C'mon now. Sample editors go back decades to when sampling was done on hardware and I still use tons of current stuff where I wish they had the tools a proper sample editor had. And are you suggesting a developer making instruments with tens of thousands of samples don't use tools like a sample editor that allow them to automate the process???


----------



## Sascha Franck (Feb 21, 2020)

jcrosby said:


> C'mon now. Sample editors go back decades to when sampling was done on hardware and I still use tons of current stuff where I wish they had the tools of a sample editor. (Which IMO is equally questionable.)



Well, back in the days, sample editing was often done on samplers, especially when it comes to loop point editing. And when you load some old AKAI files, you will find that they have their loop points embedded, set straight inside the sampler. So what's your point?



> In terms of Kontakt: You're telling me you'd prefer to manually set the loop point of multiple samples in a patch even if you could do it sample accurately in a program specifically intended to edit samples?



I'm setting my loop points manually anyway (fwiw, I'm not talking about any kind of automated looping process for big chunks of orchestral recordings or whatsoever). And when it comes to that, having realtime control about how the loop points work when actually playing them (especially on pitched notes) is absolutely great.



> While you're at it feel free to enlighten Omnisphere users on the built in to Omnisphere that allow you to define loop points with user imported audio.



I don't use Omnisphere and have no idea what it's got to do with this.


----------



## Lindon (Feb 21, 2020)

OK so: 

Mario is right - if you are looking for a more end-user focused - but very powerful sampler solution then Falcon would better fit your bill.

You are right - Kontakt development has been woefully slow for many many years and NI haven't spent much time listening to the developer community - which is probably why a bunch of major players are moving to other platforms. 

Mario is right - Kontakt is the most popular platform - so more commercial libraries are on it right now

Dave is right HISE is a much more developer focused platform. But compared to every other platform its development progress is outstanding. But it has a way to catch up so not a surprise there.

You decide what counts for you and go with that.


----------



## Sascha Franck (Feb 21, 2020)

So, in a nutshell: NI is ignoring both end user and developer requests. Nothing new here, really. And quite a shame.

Anyhow, back to topic. I'm getting things done pretty quickly in Wavelab and wish there was a batch looping functionality as I noticed that the same settings work fine when dealing with similar files.


----------



## EvilDragon (Feb 21, 2020)

Actually no, NI has been quite receptive to a pretty solid number of developer requests in the past 4 or so years. We've got floating point math in KSP (huge request for a very long time), XY pads, a lot of 3rd party developers also requested better delay, reverb and modulation effects (all done in K6), and also dropping in user samples onto scripted GUIs was a pretty big request by a number of developers (and actually, a solid number of users) too.

------------------------------------------------------------

▸ TASK GOAL
Copy, word for word, the part of the forum thread on sample editing that opens with the words containing "## Lindon (Feb" and closes with "to other platforms.".

▸ SUPPLIED DATA
------------------------------------------------------------

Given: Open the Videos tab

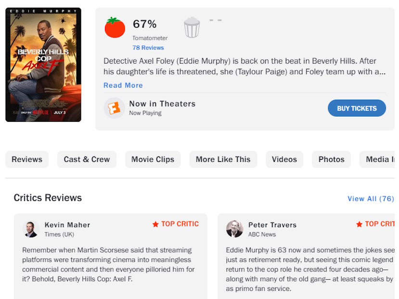Looking at the screenshot, I should coord(284,159).
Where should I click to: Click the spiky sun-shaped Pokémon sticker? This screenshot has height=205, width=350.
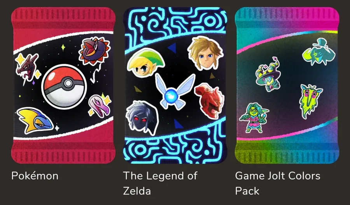[95, 51]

------------------------------------------------------------

▸ ANSWER IN FULL
## Lindon (Feb 21, 2020)

OK so: 

Mario is right - if you are looking for a more end-user focused - but very powerful sampler solution then Falcon would better fit your bill.

You are right - Kontakt development has been woefully slow for many many years and NI haven't spent much time listening to the developer community - which is probably why a bunch of major players are moving to other platforms.